### Work instructions
Your answer should be the lines of the data below that contain "will".
Segment Start: Material to process
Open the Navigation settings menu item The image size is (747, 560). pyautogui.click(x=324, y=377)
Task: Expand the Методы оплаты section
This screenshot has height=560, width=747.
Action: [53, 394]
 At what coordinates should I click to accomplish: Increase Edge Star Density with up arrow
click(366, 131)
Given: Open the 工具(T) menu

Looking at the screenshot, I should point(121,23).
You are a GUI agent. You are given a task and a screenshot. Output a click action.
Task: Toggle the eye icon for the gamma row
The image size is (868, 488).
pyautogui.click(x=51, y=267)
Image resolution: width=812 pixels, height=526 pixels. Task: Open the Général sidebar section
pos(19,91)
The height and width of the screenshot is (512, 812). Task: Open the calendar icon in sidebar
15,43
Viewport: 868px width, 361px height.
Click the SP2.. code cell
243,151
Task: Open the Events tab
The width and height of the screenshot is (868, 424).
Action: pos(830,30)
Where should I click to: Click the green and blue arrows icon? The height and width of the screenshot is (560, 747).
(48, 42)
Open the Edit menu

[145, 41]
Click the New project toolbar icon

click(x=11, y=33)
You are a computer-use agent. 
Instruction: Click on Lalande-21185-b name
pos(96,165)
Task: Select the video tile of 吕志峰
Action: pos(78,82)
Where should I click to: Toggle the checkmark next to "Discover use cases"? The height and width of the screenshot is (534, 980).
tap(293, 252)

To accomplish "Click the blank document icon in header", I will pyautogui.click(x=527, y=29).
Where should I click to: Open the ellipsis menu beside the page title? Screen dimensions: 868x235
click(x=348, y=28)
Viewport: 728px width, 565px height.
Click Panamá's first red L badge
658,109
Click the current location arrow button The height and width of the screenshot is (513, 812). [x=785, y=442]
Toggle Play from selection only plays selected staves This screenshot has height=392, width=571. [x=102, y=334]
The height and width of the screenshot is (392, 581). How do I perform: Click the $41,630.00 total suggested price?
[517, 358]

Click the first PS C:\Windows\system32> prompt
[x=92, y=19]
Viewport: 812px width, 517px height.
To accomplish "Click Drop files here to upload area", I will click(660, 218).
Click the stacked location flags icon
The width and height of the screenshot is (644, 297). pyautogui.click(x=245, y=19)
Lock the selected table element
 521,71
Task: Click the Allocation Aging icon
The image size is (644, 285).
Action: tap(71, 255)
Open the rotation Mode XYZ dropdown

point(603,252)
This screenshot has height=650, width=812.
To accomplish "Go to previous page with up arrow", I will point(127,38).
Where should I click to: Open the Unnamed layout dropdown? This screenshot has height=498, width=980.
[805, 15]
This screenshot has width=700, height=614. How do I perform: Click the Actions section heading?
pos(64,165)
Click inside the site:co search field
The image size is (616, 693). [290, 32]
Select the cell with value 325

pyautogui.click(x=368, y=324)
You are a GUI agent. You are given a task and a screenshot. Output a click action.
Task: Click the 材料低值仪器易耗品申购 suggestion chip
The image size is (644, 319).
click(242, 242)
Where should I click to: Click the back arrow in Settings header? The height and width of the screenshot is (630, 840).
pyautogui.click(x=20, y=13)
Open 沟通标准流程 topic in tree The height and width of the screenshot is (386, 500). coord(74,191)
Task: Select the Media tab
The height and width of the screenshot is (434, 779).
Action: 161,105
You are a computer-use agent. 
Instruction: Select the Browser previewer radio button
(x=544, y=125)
Segment End: Material to process
### Exercise response
To accomplish "Click the blank document icon in header", I will pyautogui.click(x=527, y=29).
To accomplish "Click Drop files here to upload area", I will click(660, 218).
To accomplish "Go to previous page with up arrow", I will point(127,38).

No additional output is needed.